== Work to complete ==
Output exactly the lines from the one with "Given: Click the Subject input field" through the last line of the data below, both included, and nothing more.

== Materials provided ==
━━━━━━━━━━━━━━━━

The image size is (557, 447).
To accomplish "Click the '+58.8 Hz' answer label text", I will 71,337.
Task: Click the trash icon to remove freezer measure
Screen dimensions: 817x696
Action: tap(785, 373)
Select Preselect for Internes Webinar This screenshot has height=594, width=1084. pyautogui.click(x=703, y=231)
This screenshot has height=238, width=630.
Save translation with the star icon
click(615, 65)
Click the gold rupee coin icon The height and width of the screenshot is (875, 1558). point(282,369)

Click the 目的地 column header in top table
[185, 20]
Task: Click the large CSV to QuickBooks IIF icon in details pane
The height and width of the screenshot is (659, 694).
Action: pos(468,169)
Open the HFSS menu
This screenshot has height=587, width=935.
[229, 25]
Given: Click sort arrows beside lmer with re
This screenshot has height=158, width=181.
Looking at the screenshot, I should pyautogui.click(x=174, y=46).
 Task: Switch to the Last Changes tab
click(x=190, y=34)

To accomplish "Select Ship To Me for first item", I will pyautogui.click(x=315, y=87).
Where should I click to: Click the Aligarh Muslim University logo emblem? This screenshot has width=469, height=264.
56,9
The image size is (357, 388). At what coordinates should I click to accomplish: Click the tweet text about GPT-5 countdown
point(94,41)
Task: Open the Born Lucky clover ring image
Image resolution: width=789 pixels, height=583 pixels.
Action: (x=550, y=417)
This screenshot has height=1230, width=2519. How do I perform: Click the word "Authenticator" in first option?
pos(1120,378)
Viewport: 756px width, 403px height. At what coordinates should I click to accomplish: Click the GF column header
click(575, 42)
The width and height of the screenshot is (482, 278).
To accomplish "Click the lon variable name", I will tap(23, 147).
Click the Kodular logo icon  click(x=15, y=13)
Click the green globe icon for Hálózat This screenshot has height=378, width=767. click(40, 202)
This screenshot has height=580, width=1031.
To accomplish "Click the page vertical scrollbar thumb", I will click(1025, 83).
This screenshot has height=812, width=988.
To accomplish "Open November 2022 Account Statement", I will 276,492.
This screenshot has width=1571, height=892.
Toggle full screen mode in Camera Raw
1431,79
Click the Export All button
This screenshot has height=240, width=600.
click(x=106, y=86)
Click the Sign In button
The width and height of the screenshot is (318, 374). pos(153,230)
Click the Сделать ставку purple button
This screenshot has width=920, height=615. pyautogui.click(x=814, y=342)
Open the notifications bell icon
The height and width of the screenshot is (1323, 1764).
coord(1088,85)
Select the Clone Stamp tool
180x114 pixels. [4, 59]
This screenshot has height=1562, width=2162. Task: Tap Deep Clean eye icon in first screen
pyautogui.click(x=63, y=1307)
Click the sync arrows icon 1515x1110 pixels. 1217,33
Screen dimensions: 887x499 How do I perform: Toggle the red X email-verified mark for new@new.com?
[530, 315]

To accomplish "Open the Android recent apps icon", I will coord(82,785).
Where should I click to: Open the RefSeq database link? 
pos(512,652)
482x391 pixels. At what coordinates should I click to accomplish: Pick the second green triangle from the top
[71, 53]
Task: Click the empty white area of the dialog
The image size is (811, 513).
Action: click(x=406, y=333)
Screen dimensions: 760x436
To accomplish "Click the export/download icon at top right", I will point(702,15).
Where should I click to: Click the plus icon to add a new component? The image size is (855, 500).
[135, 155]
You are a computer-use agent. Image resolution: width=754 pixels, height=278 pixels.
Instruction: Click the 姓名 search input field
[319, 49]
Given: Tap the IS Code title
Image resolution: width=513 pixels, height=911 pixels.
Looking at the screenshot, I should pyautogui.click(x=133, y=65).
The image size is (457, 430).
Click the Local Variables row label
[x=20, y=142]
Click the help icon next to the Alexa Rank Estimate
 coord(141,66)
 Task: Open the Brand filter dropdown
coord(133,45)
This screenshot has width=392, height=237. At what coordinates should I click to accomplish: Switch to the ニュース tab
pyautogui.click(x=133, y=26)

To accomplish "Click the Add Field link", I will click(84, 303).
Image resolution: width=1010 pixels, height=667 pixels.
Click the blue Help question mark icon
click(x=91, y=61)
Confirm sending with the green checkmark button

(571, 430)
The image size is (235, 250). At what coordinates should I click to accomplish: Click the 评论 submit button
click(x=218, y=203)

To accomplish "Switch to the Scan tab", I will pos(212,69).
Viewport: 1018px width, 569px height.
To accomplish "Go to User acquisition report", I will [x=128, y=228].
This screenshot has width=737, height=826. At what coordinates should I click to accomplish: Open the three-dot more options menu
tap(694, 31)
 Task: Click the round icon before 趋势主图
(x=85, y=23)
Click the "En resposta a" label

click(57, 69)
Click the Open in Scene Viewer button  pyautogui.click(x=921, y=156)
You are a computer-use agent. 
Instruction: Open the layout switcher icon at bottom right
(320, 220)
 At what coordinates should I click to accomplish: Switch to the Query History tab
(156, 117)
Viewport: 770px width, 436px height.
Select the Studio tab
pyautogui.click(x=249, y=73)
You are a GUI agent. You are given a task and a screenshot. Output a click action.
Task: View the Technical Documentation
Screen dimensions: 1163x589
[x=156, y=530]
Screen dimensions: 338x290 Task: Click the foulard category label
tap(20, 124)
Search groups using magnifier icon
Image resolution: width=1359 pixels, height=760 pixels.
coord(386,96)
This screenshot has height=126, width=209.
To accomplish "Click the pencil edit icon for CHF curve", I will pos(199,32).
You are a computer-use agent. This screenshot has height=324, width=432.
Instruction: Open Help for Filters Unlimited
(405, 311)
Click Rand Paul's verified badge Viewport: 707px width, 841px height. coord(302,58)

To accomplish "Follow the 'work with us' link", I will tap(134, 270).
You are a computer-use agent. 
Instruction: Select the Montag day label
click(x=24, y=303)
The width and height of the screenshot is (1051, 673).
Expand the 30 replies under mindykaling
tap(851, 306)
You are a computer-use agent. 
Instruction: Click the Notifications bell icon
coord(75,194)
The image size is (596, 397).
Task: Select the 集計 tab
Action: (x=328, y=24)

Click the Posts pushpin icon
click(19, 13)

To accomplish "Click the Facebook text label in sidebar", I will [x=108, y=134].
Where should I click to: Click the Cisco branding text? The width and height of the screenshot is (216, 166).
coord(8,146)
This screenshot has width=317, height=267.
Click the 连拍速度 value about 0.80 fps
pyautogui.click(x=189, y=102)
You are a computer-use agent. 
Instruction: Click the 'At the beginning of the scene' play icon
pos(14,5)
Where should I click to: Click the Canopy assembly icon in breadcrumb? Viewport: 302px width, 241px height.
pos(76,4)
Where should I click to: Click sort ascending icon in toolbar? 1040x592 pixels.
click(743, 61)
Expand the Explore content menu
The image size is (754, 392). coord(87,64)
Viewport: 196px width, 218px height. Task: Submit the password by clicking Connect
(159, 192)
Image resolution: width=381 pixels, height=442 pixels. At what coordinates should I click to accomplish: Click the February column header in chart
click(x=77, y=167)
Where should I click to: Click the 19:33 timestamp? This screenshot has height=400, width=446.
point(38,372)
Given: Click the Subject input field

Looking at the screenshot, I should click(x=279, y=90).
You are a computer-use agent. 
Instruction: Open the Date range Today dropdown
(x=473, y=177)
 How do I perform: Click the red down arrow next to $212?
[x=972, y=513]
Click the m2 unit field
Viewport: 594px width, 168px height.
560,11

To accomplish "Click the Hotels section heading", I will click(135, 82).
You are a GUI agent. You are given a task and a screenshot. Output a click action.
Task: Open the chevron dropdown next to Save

━━━━━━━━━━━━━━━━

== Solved problem ==
Given: Click the Subject input field

Looking at the screenshot, I should click(x=279, y=90).
You are a computer-use agent. 
Instruction: Open the Date range Today dropdown
(x=473, y=177)
 How do I perform: Click the red down arrow next to $212?
[x=972, y=513]
Click the m2 unit field
Viewport: 594px width, 168px height.
560,11

To accomplish "Click the Hotels section heading", I will click(135, 82).
You are a GUI agent. You are given a task and a screenshot. Output a click action.
Task: Open the chevron dropdown next to Save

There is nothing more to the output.